▶ What the task requires
List every one of the lines below that contains the string "Instruction".
BEGIN Material provided
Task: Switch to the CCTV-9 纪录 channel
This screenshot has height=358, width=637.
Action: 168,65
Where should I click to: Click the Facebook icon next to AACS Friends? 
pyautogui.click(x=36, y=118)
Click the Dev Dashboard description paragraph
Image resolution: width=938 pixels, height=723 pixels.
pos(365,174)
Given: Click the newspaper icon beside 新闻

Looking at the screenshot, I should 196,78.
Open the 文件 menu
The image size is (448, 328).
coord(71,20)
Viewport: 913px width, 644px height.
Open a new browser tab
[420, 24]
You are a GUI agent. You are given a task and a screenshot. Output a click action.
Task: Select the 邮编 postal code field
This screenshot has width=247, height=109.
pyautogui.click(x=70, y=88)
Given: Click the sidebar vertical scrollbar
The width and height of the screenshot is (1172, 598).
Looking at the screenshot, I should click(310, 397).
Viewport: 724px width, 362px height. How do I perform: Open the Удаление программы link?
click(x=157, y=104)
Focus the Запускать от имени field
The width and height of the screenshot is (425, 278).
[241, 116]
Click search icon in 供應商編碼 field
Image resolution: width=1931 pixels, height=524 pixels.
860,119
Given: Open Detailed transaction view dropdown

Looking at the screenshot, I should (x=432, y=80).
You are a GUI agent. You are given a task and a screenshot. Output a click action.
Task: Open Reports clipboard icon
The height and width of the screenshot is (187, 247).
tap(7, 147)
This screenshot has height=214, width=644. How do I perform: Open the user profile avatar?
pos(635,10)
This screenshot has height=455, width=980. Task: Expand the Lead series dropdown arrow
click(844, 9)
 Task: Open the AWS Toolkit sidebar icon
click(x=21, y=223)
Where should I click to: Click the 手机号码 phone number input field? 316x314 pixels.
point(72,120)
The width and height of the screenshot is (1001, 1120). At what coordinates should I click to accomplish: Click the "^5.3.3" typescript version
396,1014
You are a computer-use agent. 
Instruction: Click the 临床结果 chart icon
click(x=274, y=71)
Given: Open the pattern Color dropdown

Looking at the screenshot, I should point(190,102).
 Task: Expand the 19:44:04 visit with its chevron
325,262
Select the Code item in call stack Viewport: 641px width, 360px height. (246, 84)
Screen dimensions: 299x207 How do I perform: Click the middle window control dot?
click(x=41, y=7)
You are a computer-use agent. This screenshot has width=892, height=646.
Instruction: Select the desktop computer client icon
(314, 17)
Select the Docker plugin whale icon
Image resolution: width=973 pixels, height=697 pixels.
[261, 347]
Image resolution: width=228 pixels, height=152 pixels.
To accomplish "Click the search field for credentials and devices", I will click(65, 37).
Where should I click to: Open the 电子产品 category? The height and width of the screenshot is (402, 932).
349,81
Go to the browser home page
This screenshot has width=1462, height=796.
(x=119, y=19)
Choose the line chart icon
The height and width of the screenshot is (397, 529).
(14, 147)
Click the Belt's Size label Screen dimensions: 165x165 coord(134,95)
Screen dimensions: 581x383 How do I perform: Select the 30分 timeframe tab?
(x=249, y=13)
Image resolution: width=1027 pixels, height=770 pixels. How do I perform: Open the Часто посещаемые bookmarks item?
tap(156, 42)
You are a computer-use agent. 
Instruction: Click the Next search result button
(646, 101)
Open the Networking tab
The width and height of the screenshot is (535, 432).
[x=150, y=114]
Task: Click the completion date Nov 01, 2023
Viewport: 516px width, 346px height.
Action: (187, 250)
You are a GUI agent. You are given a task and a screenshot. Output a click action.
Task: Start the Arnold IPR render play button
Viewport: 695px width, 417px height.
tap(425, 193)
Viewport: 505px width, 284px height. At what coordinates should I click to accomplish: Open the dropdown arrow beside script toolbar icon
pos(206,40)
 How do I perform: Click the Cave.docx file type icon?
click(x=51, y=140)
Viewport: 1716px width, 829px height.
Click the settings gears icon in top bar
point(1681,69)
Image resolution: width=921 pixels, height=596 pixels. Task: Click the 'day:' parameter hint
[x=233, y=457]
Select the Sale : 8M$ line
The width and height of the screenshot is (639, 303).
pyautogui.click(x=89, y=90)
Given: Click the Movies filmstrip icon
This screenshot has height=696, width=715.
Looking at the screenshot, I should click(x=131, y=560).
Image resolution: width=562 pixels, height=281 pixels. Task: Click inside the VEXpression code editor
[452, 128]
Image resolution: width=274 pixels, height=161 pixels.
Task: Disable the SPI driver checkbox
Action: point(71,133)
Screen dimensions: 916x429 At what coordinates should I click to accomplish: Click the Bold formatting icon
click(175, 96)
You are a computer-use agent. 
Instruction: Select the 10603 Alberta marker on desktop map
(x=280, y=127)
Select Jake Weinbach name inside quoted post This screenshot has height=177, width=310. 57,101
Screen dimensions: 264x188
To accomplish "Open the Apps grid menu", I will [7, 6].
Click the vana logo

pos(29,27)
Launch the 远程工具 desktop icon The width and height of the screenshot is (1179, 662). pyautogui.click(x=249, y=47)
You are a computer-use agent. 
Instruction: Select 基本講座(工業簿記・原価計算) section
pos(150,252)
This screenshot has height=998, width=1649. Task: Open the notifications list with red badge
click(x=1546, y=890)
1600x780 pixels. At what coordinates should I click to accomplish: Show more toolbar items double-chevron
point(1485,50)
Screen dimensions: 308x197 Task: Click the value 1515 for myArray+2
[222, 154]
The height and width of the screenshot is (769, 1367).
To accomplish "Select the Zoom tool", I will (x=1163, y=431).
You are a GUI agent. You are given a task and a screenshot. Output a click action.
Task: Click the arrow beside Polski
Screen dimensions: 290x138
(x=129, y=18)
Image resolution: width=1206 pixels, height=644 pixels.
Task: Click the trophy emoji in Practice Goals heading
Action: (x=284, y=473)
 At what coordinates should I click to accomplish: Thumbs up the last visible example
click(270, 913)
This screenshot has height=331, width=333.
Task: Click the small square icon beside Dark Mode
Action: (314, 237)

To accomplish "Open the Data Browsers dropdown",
END Material provided
▶ Reply to the exercise
Instruction: Click the 临床结果 chart icon
Instruction: Select the desktop computer client icon
Instruction: Click the Next search result button
Instruction: Select the 10603 Alberta marker on desktop map
Instruction: Select 基本講座(工業簿記・原価計算) section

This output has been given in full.